RECORDED DATA:
============================================================

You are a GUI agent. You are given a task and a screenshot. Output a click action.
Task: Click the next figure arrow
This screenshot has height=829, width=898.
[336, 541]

============================================================

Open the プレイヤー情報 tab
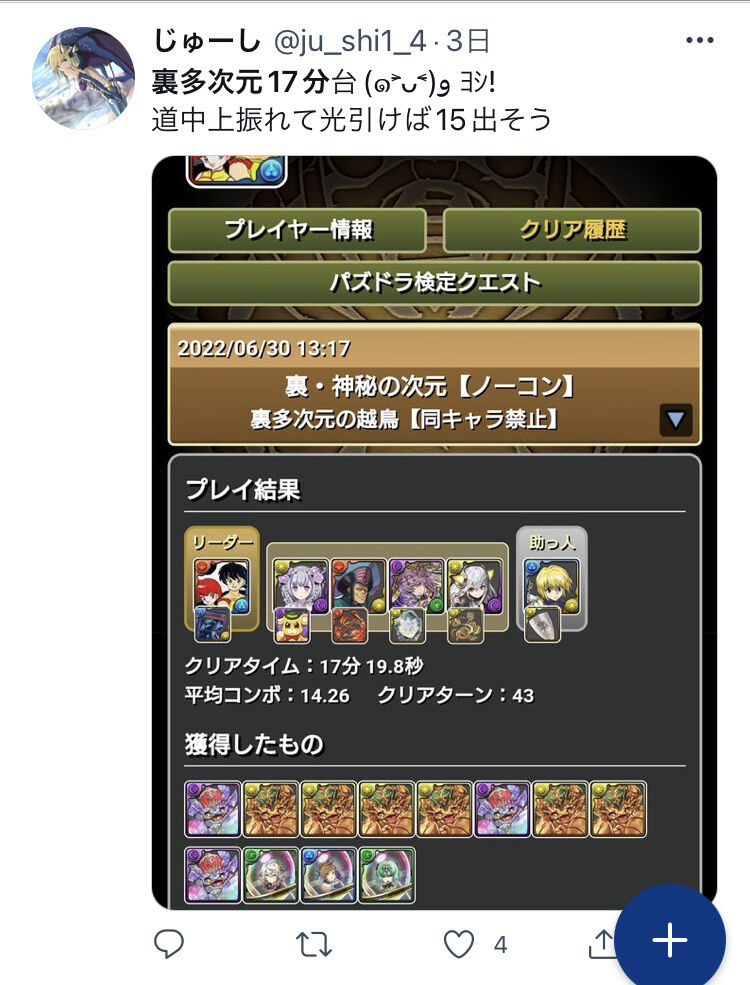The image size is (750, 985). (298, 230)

============================================================

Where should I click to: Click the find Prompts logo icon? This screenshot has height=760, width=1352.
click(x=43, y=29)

============================================================

INSTRUCTION:
Put the stretch from the line containing "Where should I" through the line containing "click(x=43, y=29)" into a Markdown table with the columns Number and Line, leaving out blank lines.

THE COMPLETED TASK:
| Number | Line |
|---|---|
| 1 | Where should I click to: Click the find Prompts logo icon? This screenshot has height=760, width=1352. |
| 2 | click(x=43, y=29) |